◆ EXERCISE DESCRIPTION
From the line containing "The width and height of the screenshot is (182, 100)." down to the line containing "Click the 35d" in the records below, reproduce every line exactly, ends included, and omit all others.

◆ INFORMATION GIVEN
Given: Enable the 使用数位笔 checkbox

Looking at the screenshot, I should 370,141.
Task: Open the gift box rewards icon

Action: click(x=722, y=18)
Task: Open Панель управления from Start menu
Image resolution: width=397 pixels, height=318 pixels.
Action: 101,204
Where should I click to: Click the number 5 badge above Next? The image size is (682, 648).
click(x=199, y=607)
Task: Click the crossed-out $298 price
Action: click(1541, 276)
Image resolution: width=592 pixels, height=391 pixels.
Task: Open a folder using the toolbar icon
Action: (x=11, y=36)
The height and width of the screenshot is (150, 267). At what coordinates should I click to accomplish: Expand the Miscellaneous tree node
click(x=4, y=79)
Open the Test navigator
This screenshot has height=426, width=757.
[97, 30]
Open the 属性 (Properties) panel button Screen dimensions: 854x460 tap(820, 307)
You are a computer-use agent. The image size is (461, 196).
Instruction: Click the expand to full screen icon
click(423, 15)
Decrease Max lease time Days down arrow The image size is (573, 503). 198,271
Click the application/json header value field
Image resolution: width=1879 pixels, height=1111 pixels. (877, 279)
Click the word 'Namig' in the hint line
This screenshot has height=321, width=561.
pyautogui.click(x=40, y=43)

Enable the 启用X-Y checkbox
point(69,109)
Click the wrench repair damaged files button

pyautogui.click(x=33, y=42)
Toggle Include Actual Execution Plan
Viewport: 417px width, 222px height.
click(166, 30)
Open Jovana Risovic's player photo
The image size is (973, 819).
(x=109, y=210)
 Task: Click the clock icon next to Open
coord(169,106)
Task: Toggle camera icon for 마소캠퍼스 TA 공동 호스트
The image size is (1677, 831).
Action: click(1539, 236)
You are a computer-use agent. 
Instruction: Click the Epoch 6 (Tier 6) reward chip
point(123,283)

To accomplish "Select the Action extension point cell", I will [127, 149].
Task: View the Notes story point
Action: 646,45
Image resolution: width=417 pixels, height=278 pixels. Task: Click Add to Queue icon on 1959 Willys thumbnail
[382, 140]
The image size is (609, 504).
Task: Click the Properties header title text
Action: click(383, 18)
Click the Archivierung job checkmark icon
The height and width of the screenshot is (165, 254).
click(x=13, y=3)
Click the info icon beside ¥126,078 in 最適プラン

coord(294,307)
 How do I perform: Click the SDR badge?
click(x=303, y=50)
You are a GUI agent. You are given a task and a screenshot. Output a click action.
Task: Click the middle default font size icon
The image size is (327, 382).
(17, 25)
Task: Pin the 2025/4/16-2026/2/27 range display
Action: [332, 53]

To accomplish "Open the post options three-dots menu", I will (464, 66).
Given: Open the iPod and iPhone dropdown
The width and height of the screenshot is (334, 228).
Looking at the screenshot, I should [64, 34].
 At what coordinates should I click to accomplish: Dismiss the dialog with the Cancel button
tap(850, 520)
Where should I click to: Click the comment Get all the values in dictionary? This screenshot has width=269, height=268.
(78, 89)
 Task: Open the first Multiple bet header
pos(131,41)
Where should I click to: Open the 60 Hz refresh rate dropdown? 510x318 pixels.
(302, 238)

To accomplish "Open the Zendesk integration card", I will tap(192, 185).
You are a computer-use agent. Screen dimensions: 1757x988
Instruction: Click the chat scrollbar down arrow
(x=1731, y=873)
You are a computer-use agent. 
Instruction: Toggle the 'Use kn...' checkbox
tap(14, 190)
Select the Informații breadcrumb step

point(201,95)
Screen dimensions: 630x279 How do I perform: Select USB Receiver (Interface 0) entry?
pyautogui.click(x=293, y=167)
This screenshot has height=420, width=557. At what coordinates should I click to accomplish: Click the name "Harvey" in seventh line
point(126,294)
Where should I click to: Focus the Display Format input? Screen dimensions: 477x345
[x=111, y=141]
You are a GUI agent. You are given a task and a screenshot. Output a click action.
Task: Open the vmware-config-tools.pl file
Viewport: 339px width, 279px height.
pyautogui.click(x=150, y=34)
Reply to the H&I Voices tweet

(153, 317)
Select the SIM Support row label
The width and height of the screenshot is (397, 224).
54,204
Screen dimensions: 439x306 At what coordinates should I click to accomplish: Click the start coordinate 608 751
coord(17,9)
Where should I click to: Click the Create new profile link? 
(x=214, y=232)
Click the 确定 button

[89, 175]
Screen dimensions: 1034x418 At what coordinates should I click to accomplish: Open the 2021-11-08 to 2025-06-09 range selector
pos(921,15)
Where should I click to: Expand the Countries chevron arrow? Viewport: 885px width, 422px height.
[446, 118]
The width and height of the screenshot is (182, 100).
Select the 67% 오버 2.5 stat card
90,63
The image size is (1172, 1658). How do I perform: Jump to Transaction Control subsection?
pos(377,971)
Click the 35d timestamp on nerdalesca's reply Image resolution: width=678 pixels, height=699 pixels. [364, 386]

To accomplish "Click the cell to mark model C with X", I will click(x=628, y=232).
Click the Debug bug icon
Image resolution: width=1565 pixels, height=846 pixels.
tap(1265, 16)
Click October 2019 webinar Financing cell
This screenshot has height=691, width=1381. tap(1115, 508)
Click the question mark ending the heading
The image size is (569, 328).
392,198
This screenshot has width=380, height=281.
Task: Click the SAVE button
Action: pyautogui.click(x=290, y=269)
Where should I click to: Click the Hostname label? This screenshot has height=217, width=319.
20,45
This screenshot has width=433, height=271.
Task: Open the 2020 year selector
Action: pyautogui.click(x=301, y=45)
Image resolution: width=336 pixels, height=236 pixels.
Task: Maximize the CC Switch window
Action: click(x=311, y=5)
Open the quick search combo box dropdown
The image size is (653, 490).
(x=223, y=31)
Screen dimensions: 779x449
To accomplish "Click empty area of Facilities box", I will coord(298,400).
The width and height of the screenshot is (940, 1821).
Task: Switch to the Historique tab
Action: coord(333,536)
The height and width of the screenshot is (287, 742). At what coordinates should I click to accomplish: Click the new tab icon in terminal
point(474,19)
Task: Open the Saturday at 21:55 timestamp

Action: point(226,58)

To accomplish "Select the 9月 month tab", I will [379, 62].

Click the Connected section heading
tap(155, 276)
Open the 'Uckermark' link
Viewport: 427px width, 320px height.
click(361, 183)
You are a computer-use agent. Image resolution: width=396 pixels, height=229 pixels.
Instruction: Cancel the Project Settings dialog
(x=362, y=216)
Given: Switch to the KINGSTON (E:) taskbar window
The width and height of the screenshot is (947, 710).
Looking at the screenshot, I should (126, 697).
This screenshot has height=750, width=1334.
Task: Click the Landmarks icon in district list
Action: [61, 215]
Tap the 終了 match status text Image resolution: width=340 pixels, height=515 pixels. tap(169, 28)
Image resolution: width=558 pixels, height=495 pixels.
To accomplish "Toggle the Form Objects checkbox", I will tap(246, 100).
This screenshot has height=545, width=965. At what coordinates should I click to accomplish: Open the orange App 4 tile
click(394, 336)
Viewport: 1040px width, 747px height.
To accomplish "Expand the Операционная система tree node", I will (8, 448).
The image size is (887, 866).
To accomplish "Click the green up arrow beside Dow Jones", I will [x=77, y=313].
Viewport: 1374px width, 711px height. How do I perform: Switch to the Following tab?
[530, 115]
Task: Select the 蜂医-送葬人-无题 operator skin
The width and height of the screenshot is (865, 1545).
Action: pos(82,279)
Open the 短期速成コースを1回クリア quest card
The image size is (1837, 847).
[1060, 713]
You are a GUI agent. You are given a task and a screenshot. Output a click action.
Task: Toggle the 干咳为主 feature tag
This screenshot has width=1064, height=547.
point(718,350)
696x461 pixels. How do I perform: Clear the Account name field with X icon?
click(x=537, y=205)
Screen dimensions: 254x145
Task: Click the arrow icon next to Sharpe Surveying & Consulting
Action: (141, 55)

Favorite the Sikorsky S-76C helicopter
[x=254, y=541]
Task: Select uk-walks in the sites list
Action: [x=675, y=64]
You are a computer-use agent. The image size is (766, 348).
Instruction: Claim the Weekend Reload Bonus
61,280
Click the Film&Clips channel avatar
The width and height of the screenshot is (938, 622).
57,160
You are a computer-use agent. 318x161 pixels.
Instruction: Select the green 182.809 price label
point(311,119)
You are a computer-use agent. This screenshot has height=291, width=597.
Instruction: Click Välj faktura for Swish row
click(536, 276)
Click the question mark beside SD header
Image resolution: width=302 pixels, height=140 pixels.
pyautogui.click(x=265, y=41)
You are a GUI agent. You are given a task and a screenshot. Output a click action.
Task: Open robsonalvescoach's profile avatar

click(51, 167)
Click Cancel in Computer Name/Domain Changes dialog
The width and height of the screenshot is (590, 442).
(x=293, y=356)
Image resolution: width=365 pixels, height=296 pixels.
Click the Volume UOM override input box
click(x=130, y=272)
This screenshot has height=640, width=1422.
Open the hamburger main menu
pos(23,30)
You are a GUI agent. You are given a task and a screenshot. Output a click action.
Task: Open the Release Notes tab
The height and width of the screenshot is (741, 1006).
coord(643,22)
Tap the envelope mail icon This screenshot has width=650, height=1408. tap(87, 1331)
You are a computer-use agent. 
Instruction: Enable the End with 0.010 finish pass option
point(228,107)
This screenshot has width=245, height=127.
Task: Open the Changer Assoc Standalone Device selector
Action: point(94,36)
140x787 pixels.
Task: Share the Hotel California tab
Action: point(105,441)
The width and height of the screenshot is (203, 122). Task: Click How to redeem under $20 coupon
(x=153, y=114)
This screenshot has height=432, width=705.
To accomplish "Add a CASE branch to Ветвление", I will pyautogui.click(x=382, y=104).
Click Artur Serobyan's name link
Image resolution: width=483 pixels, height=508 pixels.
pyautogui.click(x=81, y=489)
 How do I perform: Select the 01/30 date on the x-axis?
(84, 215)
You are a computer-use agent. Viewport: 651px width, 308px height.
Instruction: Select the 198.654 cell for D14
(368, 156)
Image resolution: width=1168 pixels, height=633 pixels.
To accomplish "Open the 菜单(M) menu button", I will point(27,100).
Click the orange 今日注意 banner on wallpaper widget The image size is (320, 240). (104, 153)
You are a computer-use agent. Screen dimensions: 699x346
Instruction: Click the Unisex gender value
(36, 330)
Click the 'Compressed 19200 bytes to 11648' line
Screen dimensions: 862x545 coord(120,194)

◆ RESPONSE AREA
The width and height of the screenshot is (182, 100).
Select the 67% 오버 2.5 stat card
90,63
The image size is (1172, 1658). How do I perform: Jump to Transaction Control subsection?
pos(377,971)
Click the 35d timestamp on nerdalesca's reply Image resolution: width=678 pixels, height=699 pixels. [364, 386]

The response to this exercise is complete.